Many invoicing and payment management platforms are now leveraging this technology to increase efficiency, accuracy, and security. Machine learning algorithms in these systems are able to flag potential errors and detect fraud early, reducing the need for manual intervention while ensuring that only accurate, authorized invoices are processed.

Spend Analysis

Machine learning algorithms in spend analysis can identify patterns in large datasets, improving procurement strategies. AI-powered spend analytics software can identify new opportunities, organize complex spend data, and spot cost-saving opportunities. The accuracy of spend classification created by AI is 97%, significantly enhancing decision-making and strategic planning.

Using AI in spend analysis helps boost profits and orchestrate the savings lifecycle. AI enhances spend analysis and provides real-time updates by automating the classification process, enabling timely and informed decisions.
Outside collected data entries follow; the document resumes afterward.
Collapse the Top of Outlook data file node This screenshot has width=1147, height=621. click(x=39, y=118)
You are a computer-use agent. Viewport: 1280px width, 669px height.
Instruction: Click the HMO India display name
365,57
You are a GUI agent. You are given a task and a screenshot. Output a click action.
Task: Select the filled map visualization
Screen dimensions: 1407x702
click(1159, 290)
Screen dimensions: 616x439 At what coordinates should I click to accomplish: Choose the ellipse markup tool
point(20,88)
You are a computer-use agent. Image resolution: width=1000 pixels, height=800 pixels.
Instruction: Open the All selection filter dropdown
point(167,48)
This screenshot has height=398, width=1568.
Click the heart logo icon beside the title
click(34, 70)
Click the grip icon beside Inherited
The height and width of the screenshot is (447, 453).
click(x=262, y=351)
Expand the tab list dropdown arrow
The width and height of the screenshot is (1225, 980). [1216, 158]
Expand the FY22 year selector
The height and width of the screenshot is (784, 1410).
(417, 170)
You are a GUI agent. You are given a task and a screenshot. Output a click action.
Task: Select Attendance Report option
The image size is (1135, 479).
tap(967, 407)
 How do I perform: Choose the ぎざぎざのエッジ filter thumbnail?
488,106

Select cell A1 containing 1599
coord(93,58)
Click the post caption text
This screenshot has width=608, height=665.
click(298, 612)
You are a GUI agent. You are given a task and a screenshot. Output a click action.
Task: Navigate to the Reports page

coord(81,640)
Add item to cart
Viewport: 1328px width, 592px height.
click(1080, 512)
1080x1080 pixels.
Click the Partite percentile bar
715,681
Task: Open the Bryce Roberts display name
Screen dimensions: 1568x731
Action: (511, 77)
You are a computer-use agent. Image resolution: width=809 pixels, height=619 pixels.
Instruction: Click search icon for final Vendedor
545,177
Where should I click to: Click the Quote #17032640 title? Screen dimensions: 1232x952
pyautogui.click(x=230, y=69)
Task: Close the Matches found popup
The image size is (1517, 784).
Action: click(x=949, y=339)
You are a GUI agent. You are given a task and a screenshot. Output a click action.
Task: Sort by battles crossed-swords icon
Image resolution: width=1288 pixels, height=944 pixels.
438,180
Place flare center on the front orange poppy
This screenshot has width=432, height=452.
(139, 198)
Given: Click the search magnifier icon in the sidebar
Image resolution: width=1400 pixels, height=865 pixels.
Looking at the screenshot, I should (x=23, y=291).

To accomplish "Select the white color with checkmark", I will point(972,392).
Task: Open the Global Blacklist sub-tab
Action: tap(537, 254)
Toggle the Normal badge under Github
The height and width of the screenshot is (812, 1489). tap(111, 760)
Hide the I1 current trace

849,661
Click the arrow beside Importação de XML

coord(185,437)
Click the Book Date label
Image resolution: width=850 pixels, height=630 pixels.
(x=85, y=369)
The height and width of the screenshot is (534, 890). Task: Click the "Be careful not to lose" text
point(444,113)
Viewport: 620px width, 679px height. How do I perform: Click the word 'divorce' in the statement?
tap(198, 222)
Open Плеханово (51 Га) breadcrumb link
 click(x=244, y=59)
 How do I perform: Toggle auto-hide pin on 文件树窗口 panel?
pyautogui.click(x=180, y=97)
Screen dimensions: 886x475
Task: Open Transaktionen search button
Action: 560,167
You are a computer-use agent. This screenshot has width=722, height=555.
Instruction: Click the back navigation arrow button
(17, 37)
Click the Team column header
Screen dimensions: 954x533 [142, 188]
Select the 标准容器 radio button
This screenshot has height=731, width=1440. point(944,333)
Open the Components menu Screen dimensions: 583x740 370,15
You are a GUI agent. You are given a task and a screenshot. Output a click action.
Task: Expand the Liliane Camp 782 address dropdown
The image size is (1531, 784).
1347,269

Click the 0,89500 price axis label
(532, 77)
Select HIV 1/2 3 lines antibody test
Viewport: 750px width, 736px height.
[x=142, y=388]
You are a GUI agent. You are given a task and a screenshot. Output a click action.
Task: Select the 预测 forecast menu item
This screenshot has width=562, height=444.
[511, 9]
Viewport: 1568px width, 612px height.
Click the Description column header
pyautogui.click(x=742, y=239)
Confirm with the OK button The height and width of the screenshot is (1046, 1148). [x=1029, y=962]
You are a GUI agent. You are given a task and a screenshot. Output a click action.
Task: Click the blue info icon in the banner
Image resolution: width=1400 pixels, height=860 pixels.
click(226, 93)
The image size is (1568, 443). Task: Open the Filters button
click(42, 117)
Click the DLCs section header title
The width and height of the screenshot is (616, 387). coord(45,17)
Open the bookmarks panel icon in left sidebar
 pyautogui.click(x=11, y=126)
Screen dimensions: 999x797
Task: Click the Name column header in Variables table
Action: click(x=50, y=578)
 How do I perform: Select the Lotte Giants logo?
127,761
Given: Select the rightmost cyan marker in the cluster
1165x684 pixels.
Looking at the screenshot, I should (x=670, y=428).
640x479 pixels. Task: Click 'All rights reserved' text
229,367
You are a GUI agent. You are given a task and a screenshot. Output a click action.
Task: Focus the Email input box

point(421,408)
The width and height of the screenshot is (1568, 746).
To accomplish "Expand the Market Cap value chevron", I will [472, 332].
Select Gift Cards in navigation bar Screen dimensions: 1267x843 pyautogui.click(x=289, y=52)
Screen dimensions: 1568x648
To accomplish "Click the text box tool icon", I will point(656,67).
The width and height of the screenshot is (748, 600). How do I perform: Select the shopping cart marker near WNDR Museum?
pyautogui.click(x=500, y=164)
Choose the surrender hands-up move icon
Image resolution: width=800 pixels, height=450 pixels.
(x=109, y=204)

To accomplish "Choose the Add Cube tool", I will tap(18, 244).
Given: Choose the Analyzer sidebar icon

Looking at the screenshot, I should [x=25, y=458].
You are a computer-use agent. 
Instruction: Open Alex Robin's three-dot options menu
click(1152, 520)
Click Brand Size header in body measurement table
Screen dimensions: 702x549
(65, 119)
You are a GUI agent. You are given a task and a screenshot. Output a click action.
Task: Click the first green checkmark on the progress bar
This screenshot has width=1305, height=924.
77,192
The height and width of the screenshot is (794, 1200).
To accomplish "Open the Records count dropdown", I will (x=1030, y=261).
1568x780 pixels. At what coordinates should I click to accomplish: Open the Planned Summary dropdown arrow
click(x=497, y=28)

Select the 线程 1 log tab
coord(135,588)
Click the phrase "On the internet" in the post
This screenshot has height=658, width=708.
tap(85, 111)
This technology enables enterprises to gain better strategic supplier allocation decisions and improved contract negotiations.

Supplier Relationship Management

AI enhances supplier evaluation by analyzing financial metrics and compliance records automatically. AI algorithms provide significant benefits in supplier evaluation by directly analyzing financial information, performance metrics, and compliance records. This data-informed approach enables better decision-making in supplier relationship management.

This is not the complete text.